- THE TASK
Please restate all of the records word for word, setting the pictures aside.

- EXERCISE MATERIALS
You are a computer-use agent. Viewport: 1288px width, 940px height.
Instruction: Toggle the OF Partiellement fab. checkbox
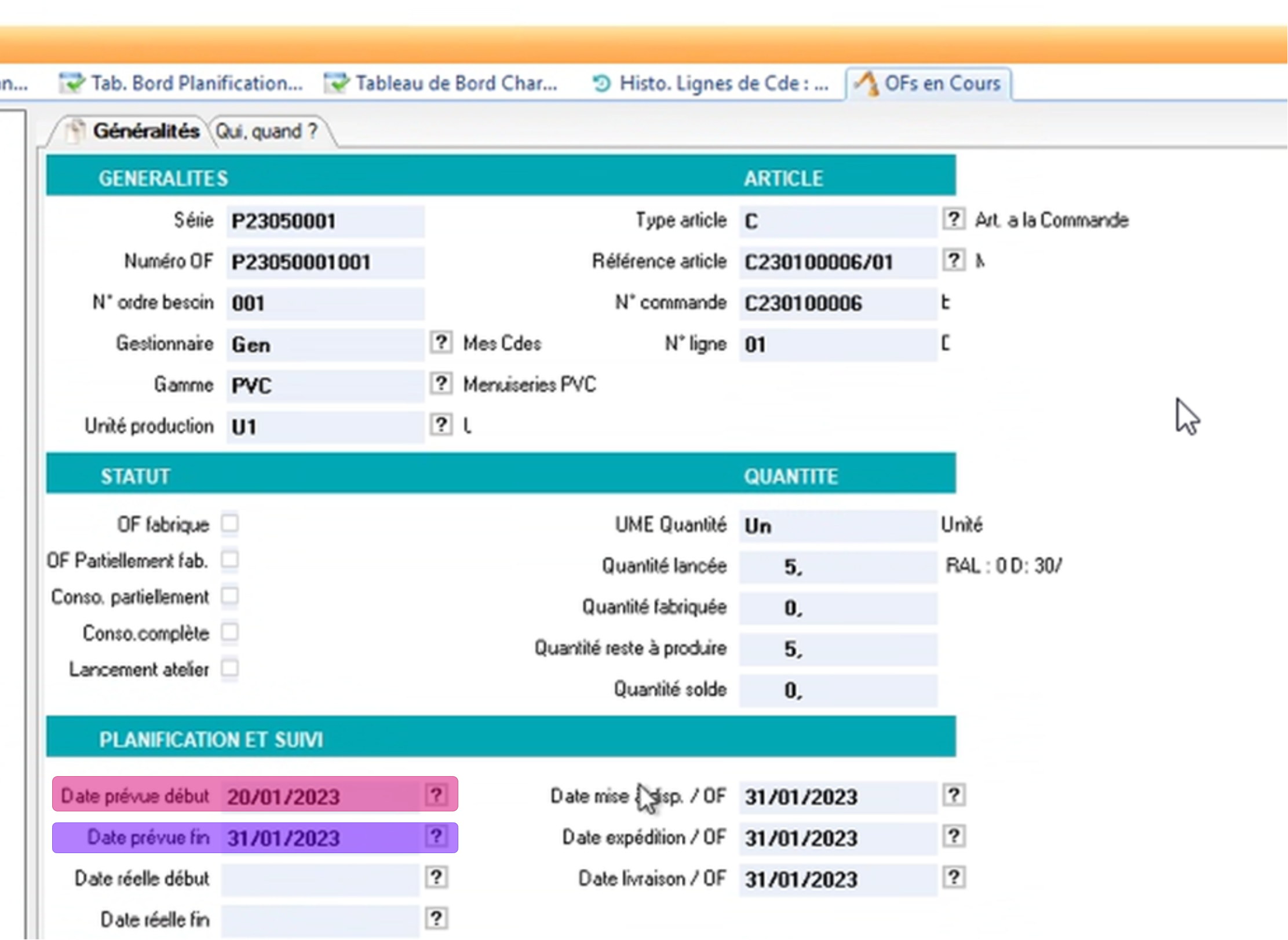click(x=230, y=559)
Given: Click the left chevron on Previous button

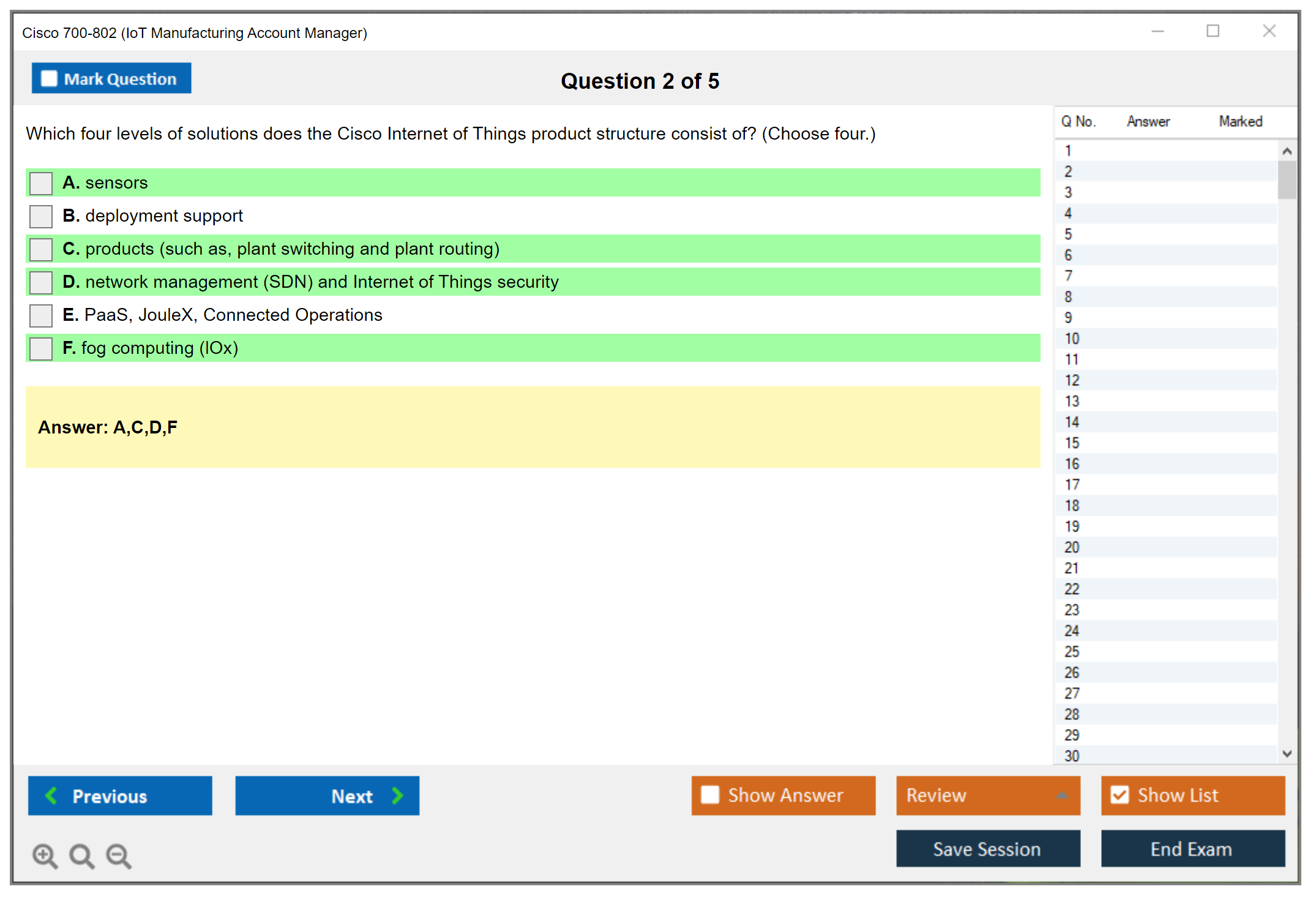Looking at the screenshot, I should click(51, 795).
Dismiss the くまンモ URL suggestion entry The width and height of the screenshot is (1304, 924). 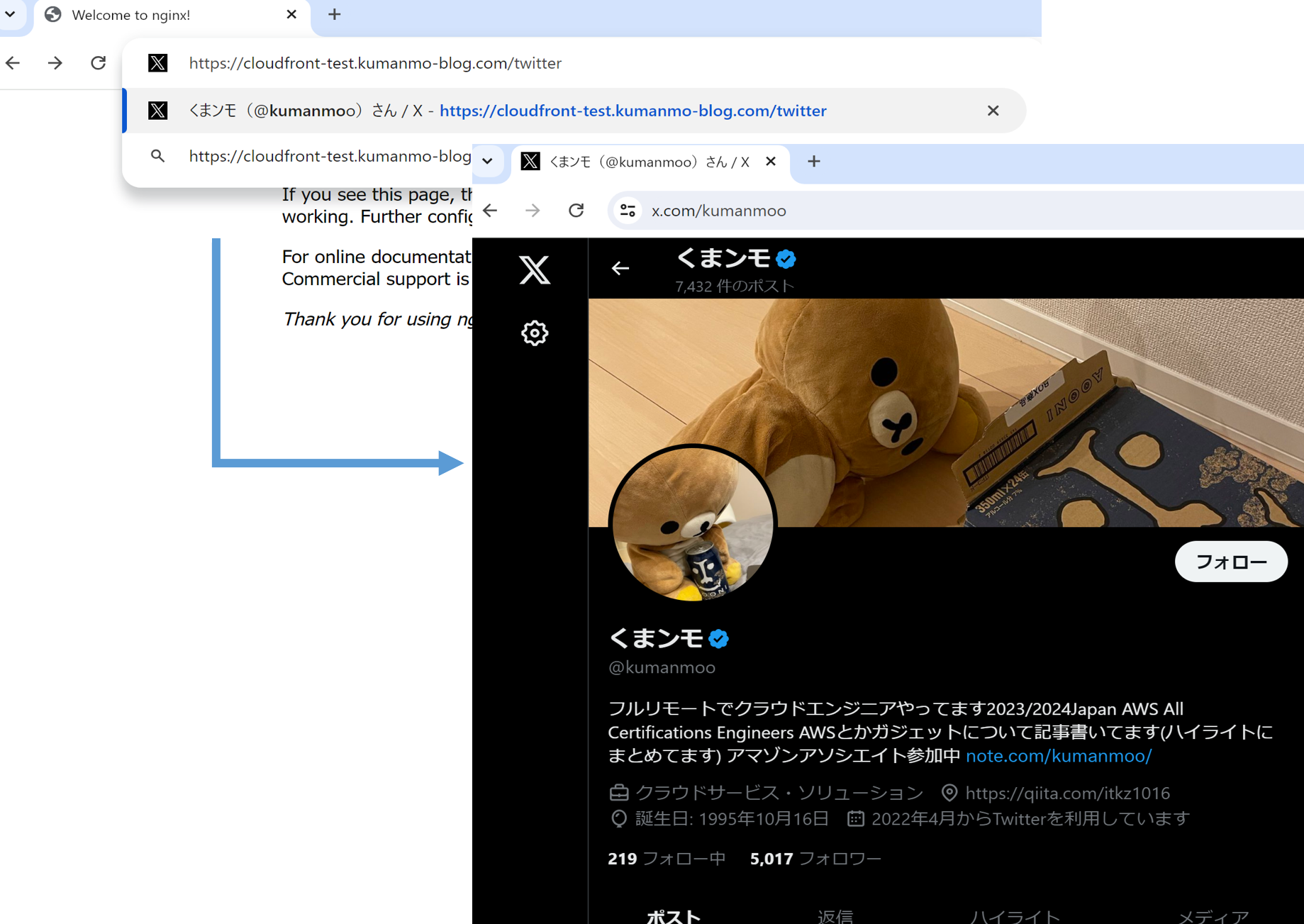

- TASK SOLUTION
You are a computer-use agent. Viewport: 1288px width, 940px height.
Instruction: Toggle the OF Partiellement fab. checkbox
click(x=230, y=559)
Given: Click the left chevron on Previous button

Looking at the screenshot, I should click(51, 795).
Dismiss the くまンモ URL suggestion entry The width and height of the screenshot is (1304, 924). 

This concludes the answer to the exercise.